Two in-phase loudspeakers emit identical 1000 Hz sound waves along the x-axis. What
distance should one speaker be placed behind the other for the sound to have an amplitude
1.5 times that of each speaker alone?
To find the distance between the two speakers, we can use the principle of superposition for waves. When two sound waves overlap, the resulting amplitude is the sum of the amplitudes of the individual waves.
Let's assume that the amplitude of each speaker alone is A.
When the two sound waves align in phase, the resulting amplitude is 1.5A. This means the amplitude of each individual wave is A.
We know that the amplitude of a sound wave is inversely proportional to the distance from the source. In other words, if we double the distance, the amplitude decreases by a factor of 2.

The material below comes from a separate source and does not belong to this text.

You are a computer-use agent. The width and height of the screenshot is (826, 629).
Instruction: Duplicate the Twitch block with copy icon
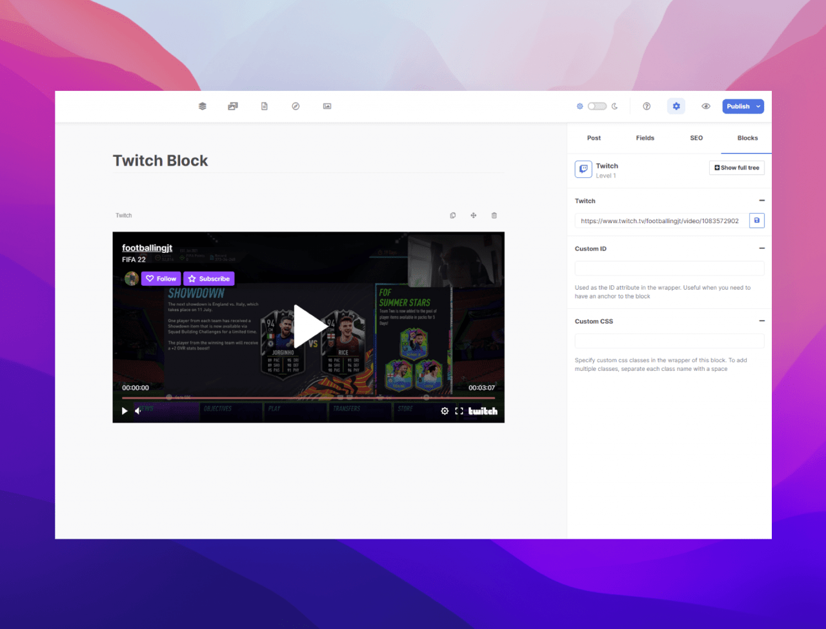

Since the amplitude of each wave is A, we want the resulting amplitude to be 1.5A. This means the distance between the speakers should be such that the resulting amplitude is 1.5 times the amplitude of each individual wave.
Let's assume the distance between the speakers is D.
When the wave from the first speaker reaches the second speaker, it will have traveled a distance of D. The resulting amplitude at the second speaker will be A.
When the wave from the second speaker reaches the first speaker, it will have traveled a distance of 2D. The resulting amplitude at the first speaker will be 1.5A.
Therefore, the distance between the two speakers should be 2D.
To achieve an amplitude of 1.5A, we need the distance traveled by the sound wave from the first speaker to be twice the distance traveled by the sound wave from the second speaker.
Mathematically, we can write:
2D = D * 2
Simplifying, we get:
2D = 2D
This equation is satisfied for any value of D. Therefore, the distance between the two speakers can be any value.